Clothes Don't Make a Man

by Castillon02



Category: James Bond (Craig movies)
Genre: Agender Character, Gen, Gender Identity, Identity
Language: English
Status: Completed
Published: 2020-07-07
Updated: 2020-07-07
Packaged: 2021-03-05 00:01:15
Rating: Teen And Up Audiences
Warnings: Creator Chose Not To Use Archive Warnings
Chapters: 1
Words: 1,567
Publisher: archiveofourown.org
Story URL: https://archiveofourown.org/works/25135060
Author URL: https://archiveofourown.org/users/Castillon02/pseuds/Castillon02
Summary: Bond has always felt like he's just a person, but people keep wanting to put him in gender-shaped boxes.
Comments: 20
Kudos: 40
Collections: 007 Fest Fancreations





	Clothes Don't Make a Man

**Author's Note:**

> Content warnings: Bond has some internalized angst about his own gender. Agender people are awesome and deserve love and acceptance of who they are, but in this fic Bond struggles to understand his relationship with his gender and his identity in general, and he does a lot of (somewhat fond) monster comparisons in the process. 
> 
> Sexual assault cw: There is a moment when 13-year-old Bond gropes a maid, intending for her to fight back and get him kicked out of school, which she does. 
> 
> Written for the 007 Fest angst table prompts 'isolation' and 'trace.'

When Bond is young, he hears a lot about what “good little boys” do. 

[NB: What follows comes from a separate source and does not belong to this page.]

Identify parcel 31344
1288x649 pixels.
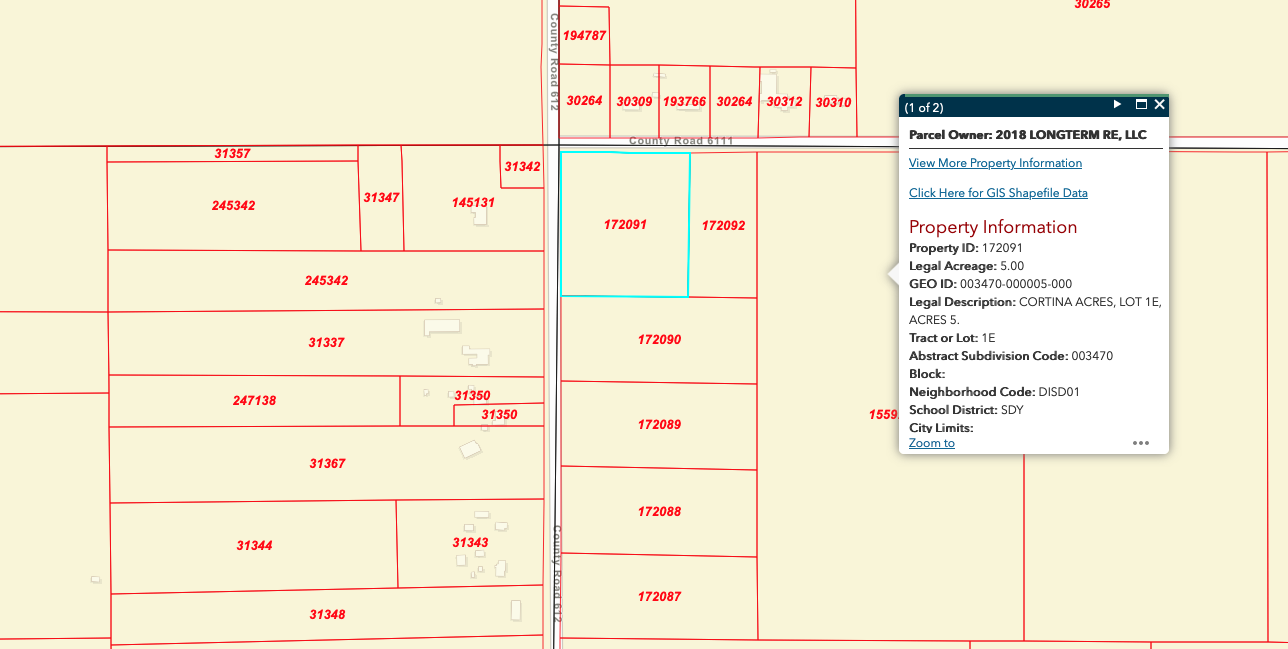254,546
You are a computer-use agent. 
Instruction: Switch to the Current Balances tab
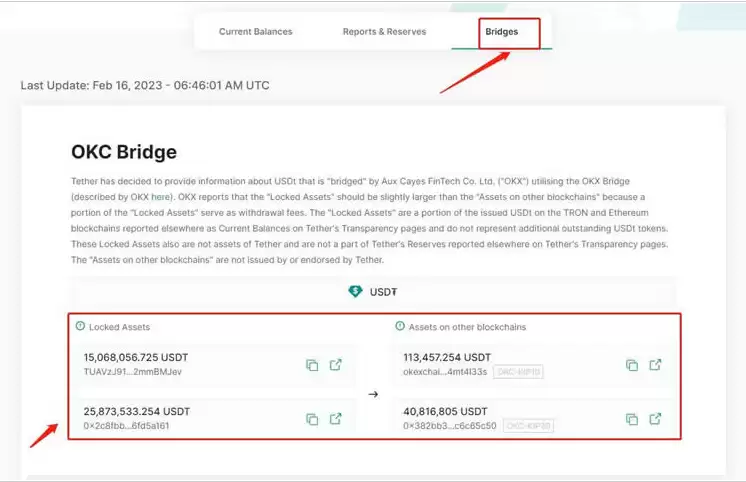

Good little boys do as they’re told---but they’re also rewarded for being a “little scamp.” Sometimes explicitly (a sweetie and a laughing “Don’t tell my other half”) and sometimes implicitly (a spanking, but his parents paying attention to him is always a good thing). 

Good little boys are brave when they have to get their shots. Good little boys don’t cry when Kincade’s dog plays too rough. Good little boys keep a stiff upper lip. 

“Good little boy” is the first role Bond learns to play. He puts it on when he walks out of his bedroom door in the morning, and he takes it off after his parents finish the last bedtime story and kiss him goodnight.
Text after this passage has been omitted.